[Records for the task]

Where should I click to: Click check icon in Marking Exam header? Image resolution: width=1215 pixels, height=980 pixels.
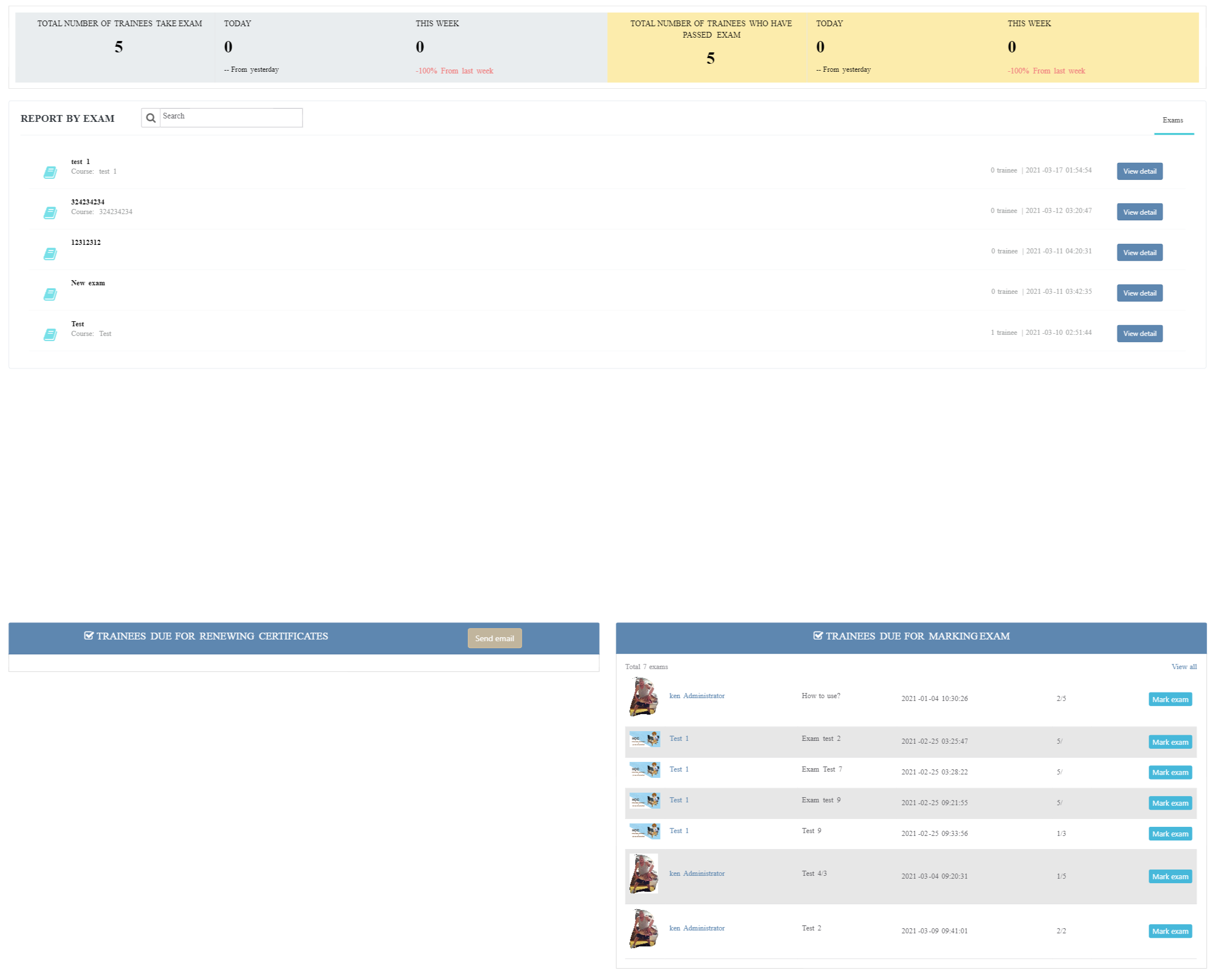(818, 635)

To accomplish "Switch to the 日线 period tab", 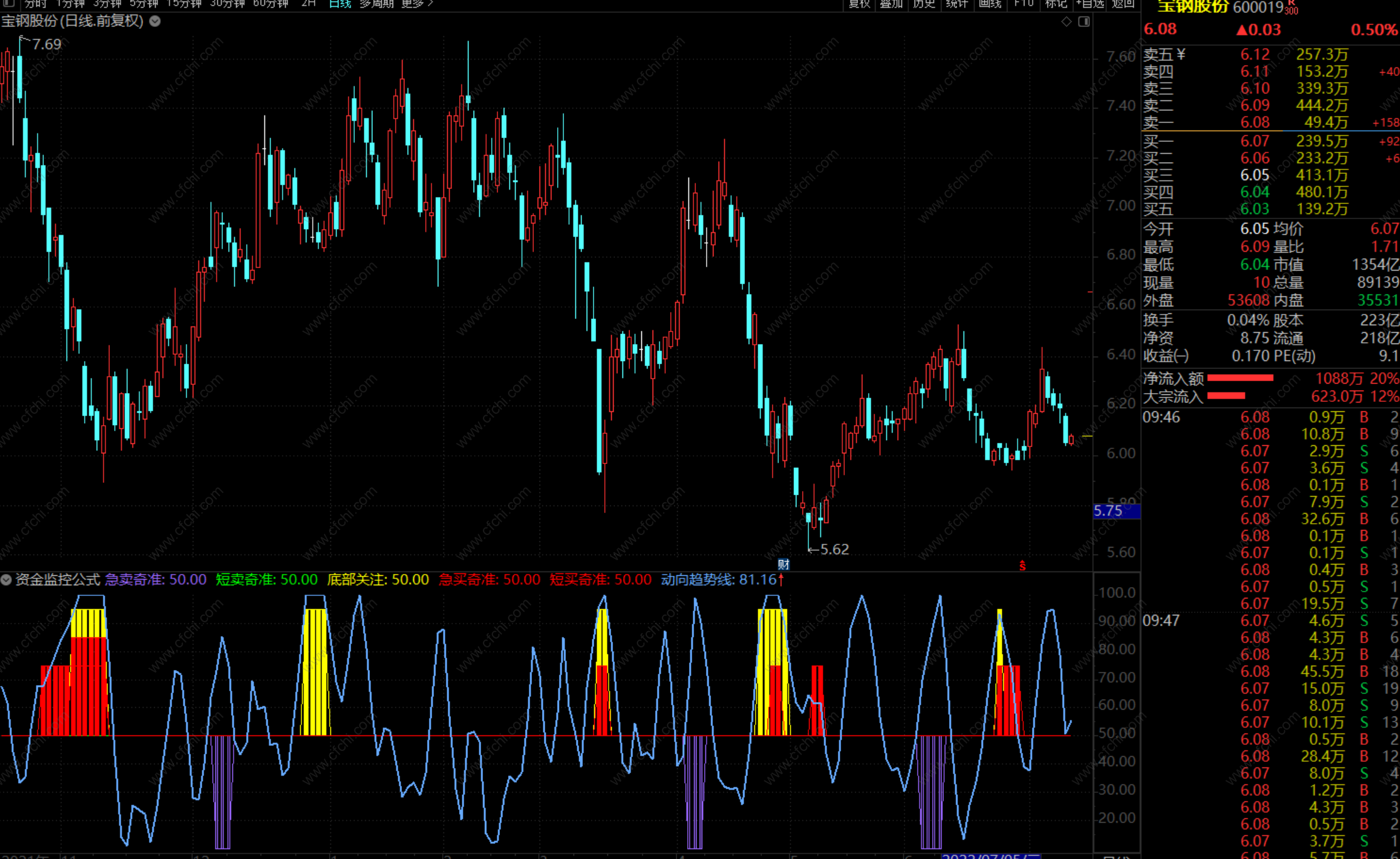I will pyautogui.click(x=340, y=4).
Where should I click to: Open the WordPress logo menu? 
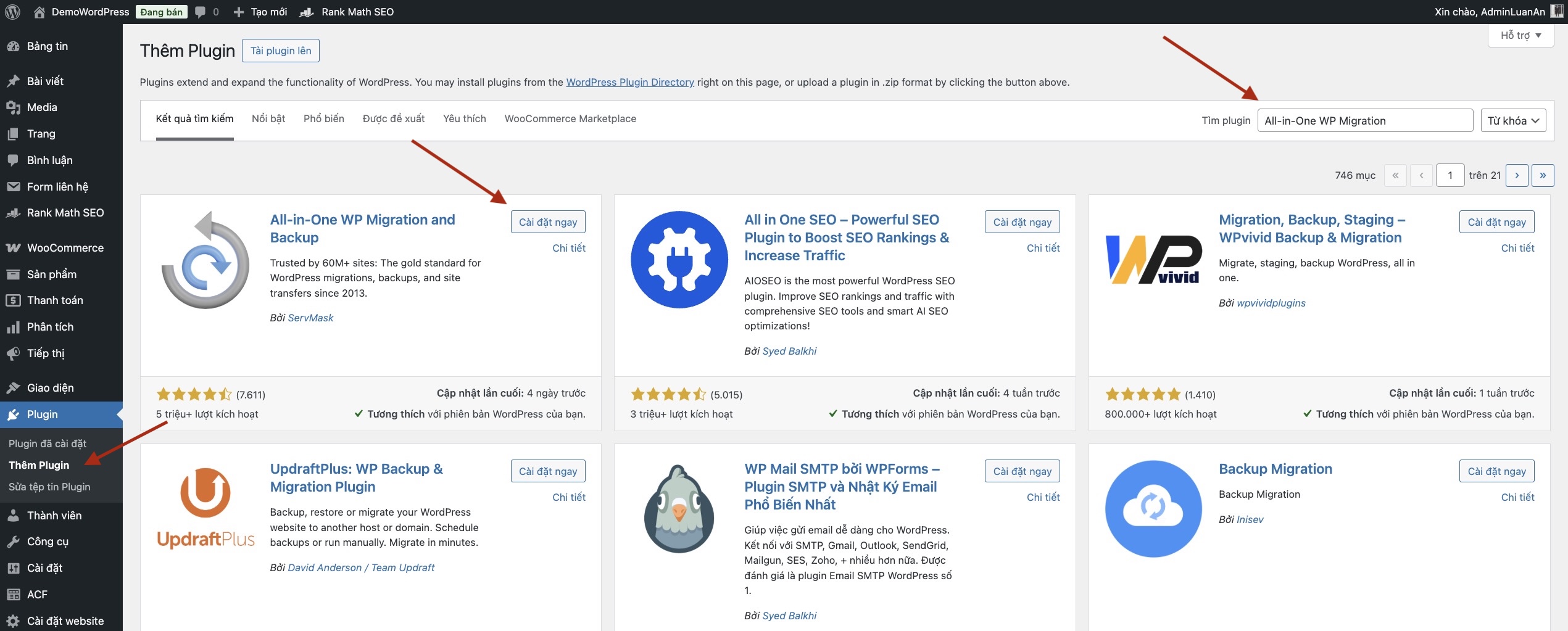pos(12,12)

[The task]
Take the lines from the one that contains "Where should I click to: Open" down to the last line of the listing above, both included, and set them down exactly, leaving out pictures.

[Response to the exercise]
Where should I click to: Open the WordPress logo menu? 
pos(12,12)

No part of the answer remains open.